We spent a couple of hours in and out of the monastery in between having lunch and exploring an antiques market in the main square. I really liked it, it had a lot more open spaces than the one at Batalha, including a beautiful walled garden. This was by far my favourite room of the monastery though, it was so light and had these gorgeous steps built into the walls!
Our final stop of the day was Óbidos, a walled town near Lisbon famous for its local drink, ginjinha. Ginjinha is a type of cherry brandy that is typically served in a chocolate cup. The drink is served all over Portugal and (probably mostly due to the chocolate link) is pretty popular with tourists and Portuguese. We were all pretty keen to have some ginjinha in its native habitat, but rather predictably it was exactly like what we can get everywhere else and not much of a novelty.
Instead, I was really impressed with the incredible scenery and the town in general. The city walls are really high and let you get a great view over the surrounding countryside and also over the rooftops inside. Even the underneath of the walls Óbidos is beautiful – this photo of the arch is part of the gateway into the city.
We decided to climb the wall straight away and walked all the way round to the far side of the town before climbing down just in time to get this incredible view of the castle. We quite fancied having a look around inside but couldn’t get in because… it’s now a hotel. Can you imagine!
After walking the perimeter of the town we then went exploring in the centre. I thought Óbidos was absolutely charming – there were lots of little houses and typical shops and at one point we came across a Tuna (one of the university folk bands that randomly show up at touristic sites all over Portugal) playing in one of the squares.
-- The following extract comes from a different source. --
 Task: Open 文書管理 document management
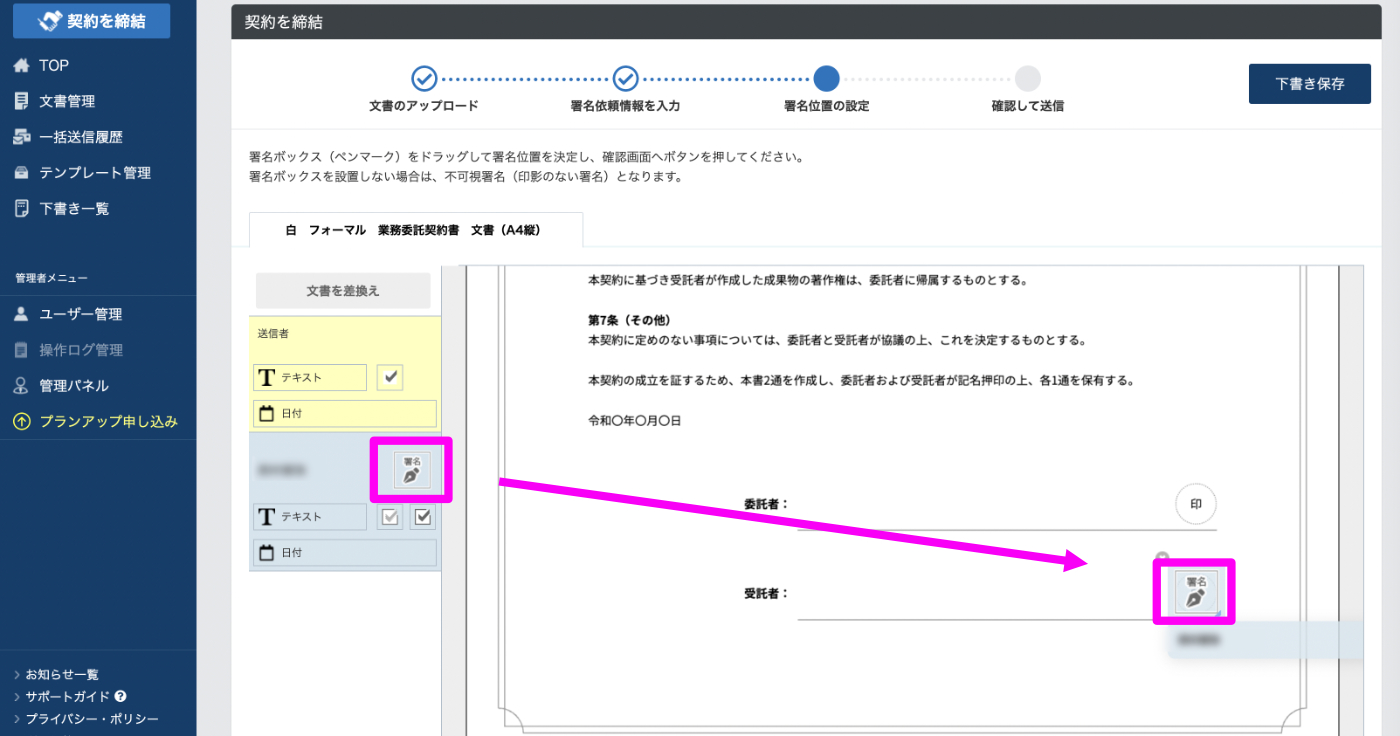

It was by far the most touristy place we visited all day but it was definitely worth it, it was one of the prettiest places I have been to so far in Portugal!
I really enjoyed the trip and would definitely do it again – I couldn’t believe that we managed to cram so much into one day and the company were so professional and friendly (if you’re ever in Coimbra and fancy escaping, just give this a click!). I’ll definitely be going on trips with them again, just watch this space!